Church’s Radical Plan To Make God Gender Neutral
The Episcopal Church has formed a committee to work towards revising the Book of Common Prayer to include gender-neutral language.
What you need to know
- The Episcopal Church has outlined a radical plan to remove all gender-specific language referring to God
- It would take more than 10-years to revise the Book of Common Prayers
- Costing estimates are around $13-million
If you’ve read the bible – or even if you haven’t – you’re probably aware that God is often referred to with rather masculine language.
Holy Father, King, Lord. The almighty upstairs is often male.
There’s never really been much issue with that until now.
The Episcopal Church is considering a massive overhaul of its Book of Common Prayer, used worldwide in its congregations, to refer to the God as neither male nor female.
Professor Constant Mews, from Monash University, believes reforming the language of Christian prayer is potentially hugely controversial, because "it is so profoundly shaped by masculine imagery."
"There will certainly be heated debate from parishioners."
According to the Episcopal Church website, the traditional male-centric language could be preventing spiritual inclusion while creating a “barrier to evangelizing young people”.
"Patriarchal language does alienate many young people; religious language does need to be as inclusive as possible," Mews said.
The 79th General Convention of the Episcopal Church is currently underway in Austin this week, where a committee has been formed to provide a resolution to this ‘problem’.
According to the Church, the committee led an impassioned testimony, with speakers calling for an immediate revision to “correct the overwhelming use of masculine language to refer both to God and to human beings, as well as a lack of imagery calling for the care of creation.”
"Julian of Norwich, a famous female writer in the middle ages, had no hesitation in calling God mother," Mews said .
"If all religious language was gender neutral, it would become impersonal and unappealing."
One of the proposed ideas is a modernisation of the Book of Common Prayer, which was last revised 39 years ago.
The Church believes however, that a complete revision would take many years, and likely wouldn’t be ready until close to 2030 at a cost of more than $13 million.
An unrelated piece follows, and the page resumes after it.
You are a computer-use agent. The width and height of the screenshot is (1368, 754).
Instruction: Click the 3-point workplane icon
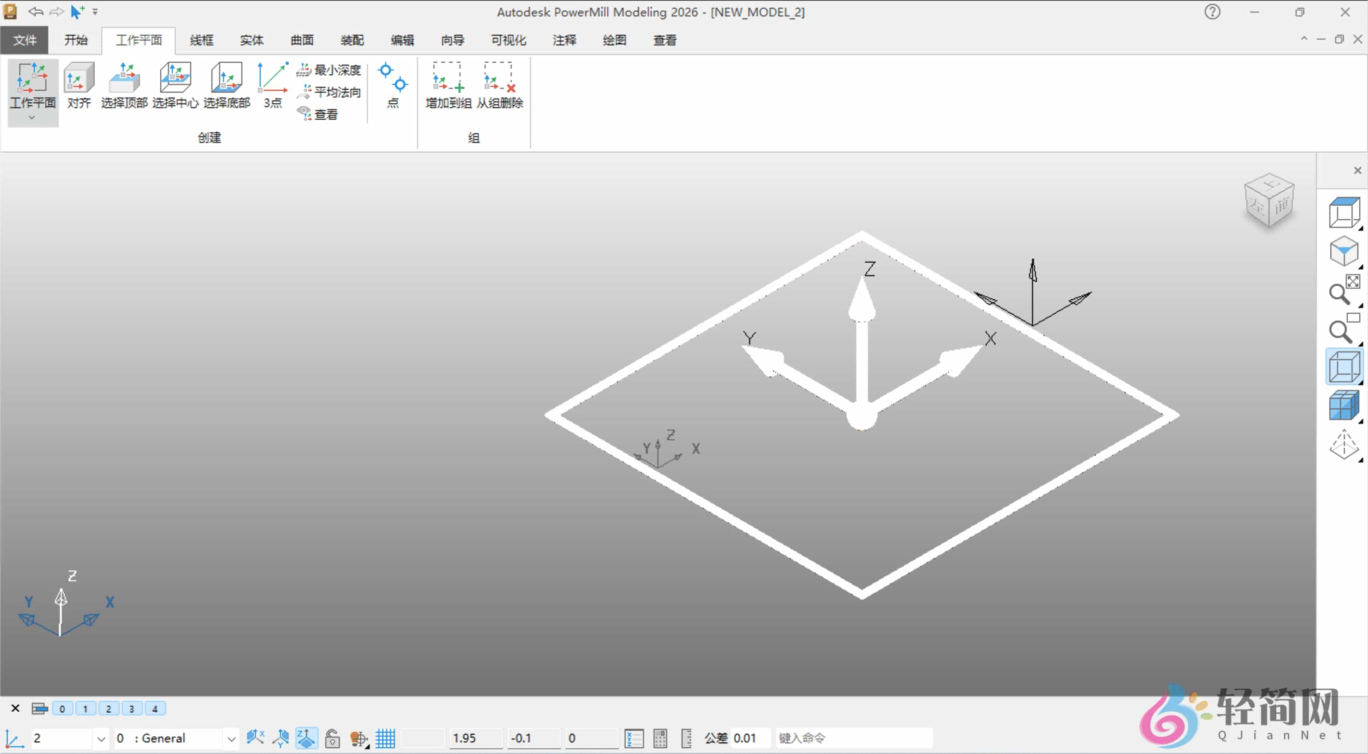coord(272,85)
Money towards a lost cause according to Mews.
"I suspect any proposal to give up all use of masculine imagery in prayer is likely to be a lost cause."
The other proposal, would offer “instead a process of deeper engage with the current 1979 Prayer Book, to help members explore riches of services and prayers that are seldom used.”
The Episcopal Church is already considered very progressive, being a supporter of the LGBT community while considering adding same-sex marriage ceremonies.